Im Fokus der Datenschützer war mehrfach auch die Landesregierung: So kritisierten sie Facebook-Auftritte ebenso wie Bestimmungen im Gesetz zur Verhinderung von Gewalt gegen Frauen und häuslicher Gewalt. Durch das Gesetz erhält die Polizei Befugnisse, potenzielle Opfer häuslicher Gewalt zu schützen, etwa durch eine elektronische Fußfessel für Gefährder.
 
Die Datenschützer kritisieren, dass diese Maßnahme nun auch auf bloße Verdachtsfälle hin ausgeweitet wird und nicht mehr – wie bislang – nur für verurteilte Straftäter gilt. Hier lasse sich keine solide Gefahrenprognose abgeben. „Ich halte es für unrealistisch anzunehmen, dass die elektronische Aufenthaltsüberwachung Gewalttaten gegen Frauen verhindert“, so Hartge.

• [Material erkunden]:
(a) Gib den Übungstext von „Im Fokus der“ bis einschließlich „Fußfessel für Gefährder.“ wortgetreu wieder.
(b) Nenne alle Substantive im Übungstext, die auf „-ung“ oder „-ungen“ enden, in der Reihenfolge ihres Vorkommens.
Die Einträge stammen aus einer anderen Quelle als der Übungstext.

• [Bereitgestelltes Material]:

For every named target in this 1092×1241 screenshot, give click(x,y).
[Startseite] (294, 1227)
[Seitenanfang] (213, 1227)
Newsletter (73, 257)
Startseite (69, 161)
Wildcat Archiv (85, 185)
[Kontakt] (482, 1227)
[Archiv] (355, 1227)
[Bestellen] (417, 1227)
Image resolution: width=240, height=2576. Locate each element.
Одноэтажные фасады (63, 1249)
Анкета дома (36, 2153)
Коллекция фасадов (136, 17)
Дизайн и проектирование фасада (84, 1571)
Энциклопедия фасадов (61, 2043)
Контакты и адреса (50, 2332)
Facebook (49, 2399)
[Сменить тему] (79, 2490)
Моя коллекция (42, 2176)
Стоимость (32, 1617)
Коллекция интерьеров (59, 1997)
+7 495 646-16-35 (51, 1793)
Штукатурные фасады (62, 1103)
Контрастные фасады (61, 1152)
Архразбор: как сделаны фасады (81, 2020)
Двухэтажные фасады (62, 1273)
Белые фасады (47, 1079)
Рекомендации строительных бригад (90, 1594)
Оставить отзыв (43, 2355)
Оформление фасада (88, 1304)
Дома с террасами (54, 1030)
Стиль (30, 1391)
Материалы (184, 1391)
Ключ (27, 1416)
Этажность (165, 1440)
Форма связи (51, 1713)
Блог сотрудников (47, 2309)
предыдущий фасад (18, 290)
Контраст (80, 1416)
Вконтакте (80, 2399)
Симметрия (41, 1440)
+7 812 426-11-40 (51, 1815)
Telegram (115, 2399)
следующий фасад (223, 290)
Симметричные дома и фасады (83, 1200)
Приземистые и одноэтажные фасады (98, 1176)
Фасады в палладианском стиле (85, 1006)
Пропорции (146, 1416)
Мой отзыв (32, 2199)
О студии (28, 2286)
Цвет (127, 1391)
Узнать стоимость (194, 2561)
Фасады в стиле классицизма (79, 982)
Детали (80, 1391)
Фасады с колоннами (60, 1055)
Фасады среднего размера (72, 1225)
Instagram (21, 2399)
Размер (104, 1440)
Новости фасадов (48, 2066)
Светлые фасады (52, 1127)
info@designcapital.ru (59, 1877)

• [Lösungen]:
(a)
Im Fokus der Datenschützer war mehrfach auch die Landesregierung: So kritisierten sie Facebook-Auftritte ebenso wie Bestimmungen im Gesetz zur Verhinderung von Gewalt gegen Frauen und häuslicher Gewalt. Durch das Gesetz erhält die Polizei Befugnisse, potenzielle Opfer häuslicher Gewalt zu schützen, etwa durch eine elektronische Fußfessel für Gefährder.

(b) Landesregierung, Bestimmungen, Verhinderung, Aufenthaltsüberwachung